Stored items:
________
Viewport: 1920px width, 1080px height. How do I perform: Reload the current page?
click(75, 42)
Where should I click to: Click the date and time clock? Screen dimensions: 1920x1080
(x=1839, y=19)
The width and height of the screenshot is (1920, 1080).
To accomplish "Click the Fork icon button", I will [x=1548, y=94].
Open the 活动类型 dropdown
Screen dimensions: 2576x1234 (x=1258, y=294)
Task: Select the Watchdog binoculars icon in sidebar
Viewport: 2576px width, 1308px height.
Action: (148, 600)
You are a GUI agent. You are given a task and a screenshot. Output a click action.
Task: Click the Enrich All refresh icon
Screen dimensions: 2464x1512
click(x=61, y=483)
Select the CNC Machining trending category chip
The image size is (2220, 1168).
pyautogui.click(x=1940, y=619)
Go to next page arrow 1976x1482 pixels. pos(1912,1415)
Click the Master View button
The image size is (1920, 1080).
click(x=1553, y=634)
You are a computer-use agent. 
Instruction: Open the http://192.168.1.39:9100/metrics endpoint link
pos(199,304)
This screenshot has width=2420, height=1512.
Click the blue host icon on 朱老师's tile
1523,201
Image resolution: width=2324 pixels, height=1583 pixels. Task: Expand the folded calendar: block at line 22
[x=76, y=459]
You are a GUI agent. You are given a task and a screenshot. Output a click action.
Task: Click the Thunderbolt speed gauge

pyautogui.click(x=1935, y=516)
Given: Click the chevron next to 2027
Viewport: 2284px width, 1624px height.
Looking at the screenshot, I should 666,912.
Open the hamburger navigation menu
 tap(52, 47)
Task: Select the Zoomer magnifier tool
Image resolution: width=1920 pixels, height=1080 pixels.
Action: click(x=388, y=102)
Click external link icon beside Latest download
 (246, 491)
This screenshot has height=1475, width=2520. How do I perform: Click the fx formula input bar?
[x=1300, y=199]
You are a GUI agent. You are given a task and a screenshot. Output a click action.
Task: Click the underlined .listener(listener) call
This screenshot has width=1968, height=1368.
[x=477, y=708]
________
Each entry needs to be written out again, exactly as given.

## WRITTEN ANSWER
Viewport: 1920px width, 1080px height. How do I perform: Reload the current page?
click(75, 42)
Where should I click to: Click the date and time clock? Screen dimensions: 1920x1080
(x=1839, y=19)
The width and height of the screenshot is (1920, 1080).
To accomplish "Click the Fork icon button", I will [x=1548, y=94].
Open the 活动类型 dropdown
Screen dimensions: 2576x1234 (x=1258, y=294)
Task: Select the Watchdog binoculars icon in sidebar
Viewport: 2576px width, 1308px height.
Action: (148, 600)
You are a GUI agent. You are given a task and a screenshot. Output a click action.
Task: Click the Enrich All refresh icon
Screen dimensions: 2464x1512
click(x=61, y=483)
Select the CNC Machining trending category chip
The image size is (2220, 1168).
pyautogui.click(x=1940, y=619)
Go to next page arrow 1976x1482 pixels. pos(1912,1415)
Click the Master View button
The image size is (1920, 1080).
click(x=1553, y=634)
You are a computer-use agent. 
Instruction: Open the http://192.168.1.39:9100/metrics endpoint link
pos(199,304)
This screenshot has width=2420, height=1512.
Click the blue host icon on 朱老师's tile
1523,201
Image resolution: width=2324 pixels, height=1583 pixels. Task: Expand the folded calendar: block at line 22
[x=76, y=459]
You are a GUI agent. You are given a task and a screenshot. Output a click action.
Task: Click the Thunderbolt speed gauge

pyautogui.click(x=1935, y=516)
Given: Click the chevron next to 2027
Viewport: 2284px width, 1624px height.
Looking at the screenshot, I should 666,912.
Open the hamburger navigation menu
 tap(52, 47)
Task: Select the Zoomer magnifier tool
Image resolution: width=1920 pixels, height=1080 pixels.
Action: click(x=388, y=102)
Click external link icon beside Latest download
 (246, 491)
This screenshot has height=1475, width=2520. How do I perform: Click the fx formula input bar?
[x=1300, y=199]
You are a GUI agent. You are given a task and a screenshot. Output a click action.
Task: Click the underlined .listener(listener) call
This screenshot has width=1968, height=1368.
[x=477, y=708]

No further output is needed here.